**TASK GOAL**
The span to repeat in the listing below runs from the line containing "Identify the click" to the line containing "Visit Us (641, 1028)", inclusive. Repeat it exactly, and only it.

[[ EXERCISE INPUT open ]]

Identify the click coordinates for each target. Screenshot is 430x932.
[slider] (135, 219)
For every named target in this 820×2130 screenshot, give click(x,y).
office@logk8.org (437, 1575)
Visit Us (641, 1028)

[[ EXERCISE INPUT closed ]]
[[ EXERCISE INPUT open ]]

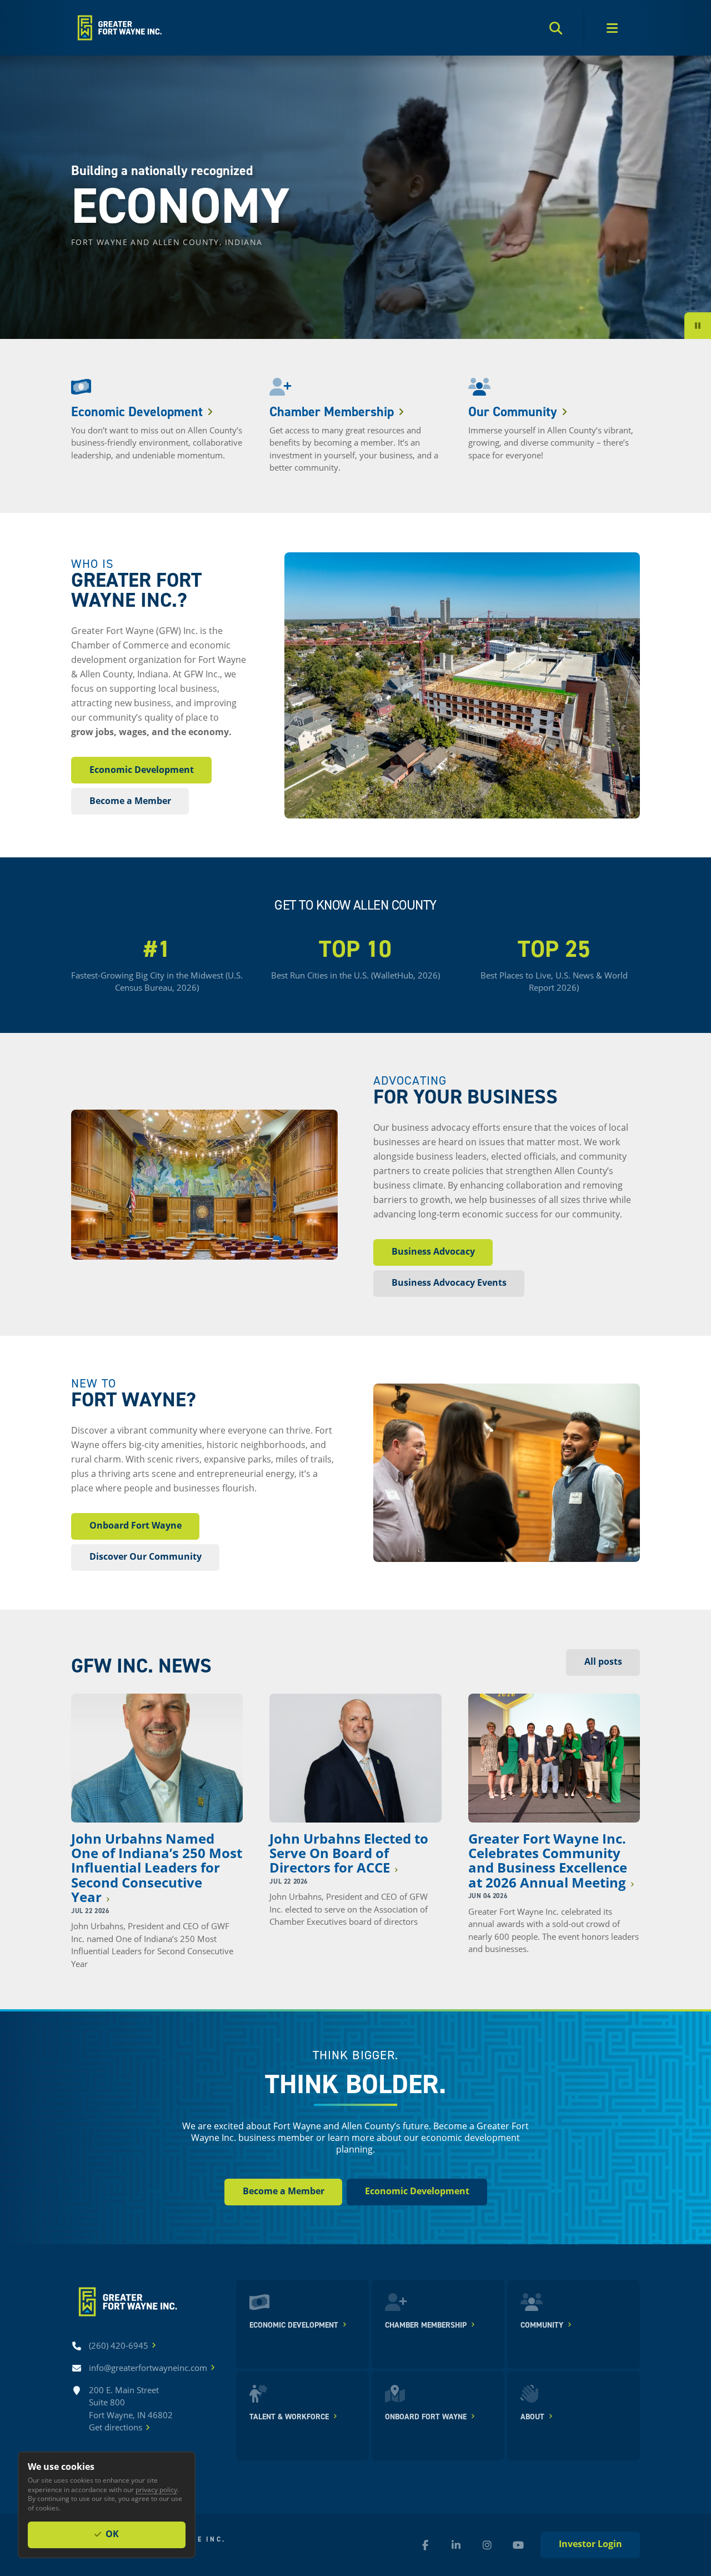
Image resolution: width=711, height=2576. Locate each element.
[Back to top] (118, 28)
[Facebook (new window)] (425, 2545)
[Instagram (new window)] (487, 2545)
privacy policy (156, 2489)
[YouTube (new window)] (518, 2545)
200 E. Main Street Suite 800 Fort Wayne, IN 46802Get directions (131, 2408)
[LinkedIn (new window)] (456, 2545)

[[ EXERCISE INPUT closed ]]
[[ EXERCISE INPUT open ]]

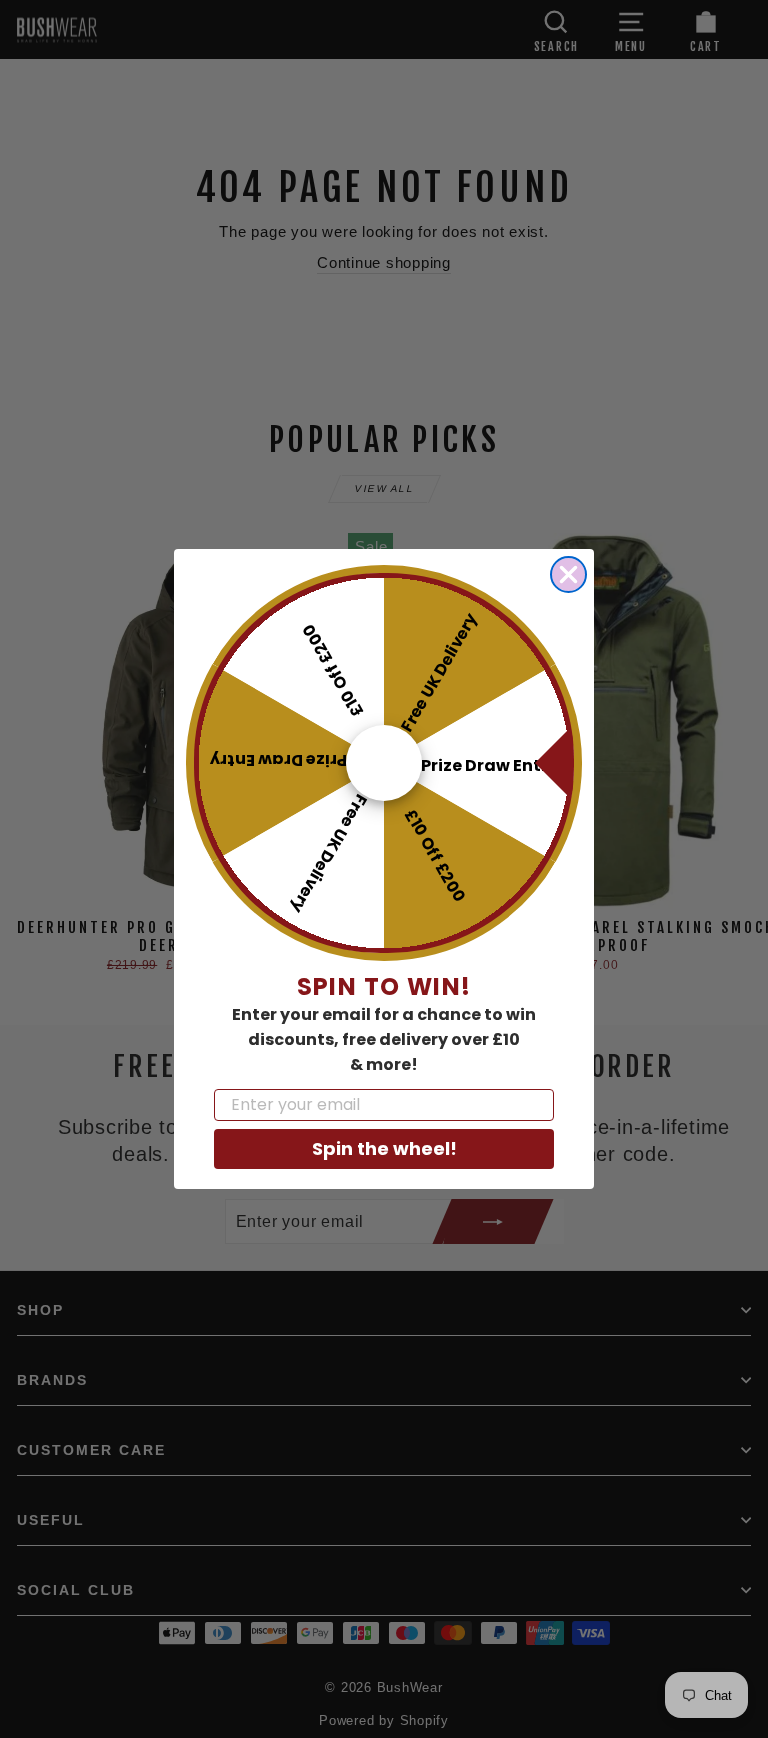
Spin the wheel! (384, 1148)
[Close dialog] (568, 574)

[[ EXERCISE INPUT closed ]]

**TASK SOLUTION**
Identify the click coordinates for each target. Screenshot is 430x932.
[slider] (135, 219)
For every named target in this 820×2130 screenshot, give click(x,y).
office@logk8.org (437, 1575)
Visit Us (641, 1028)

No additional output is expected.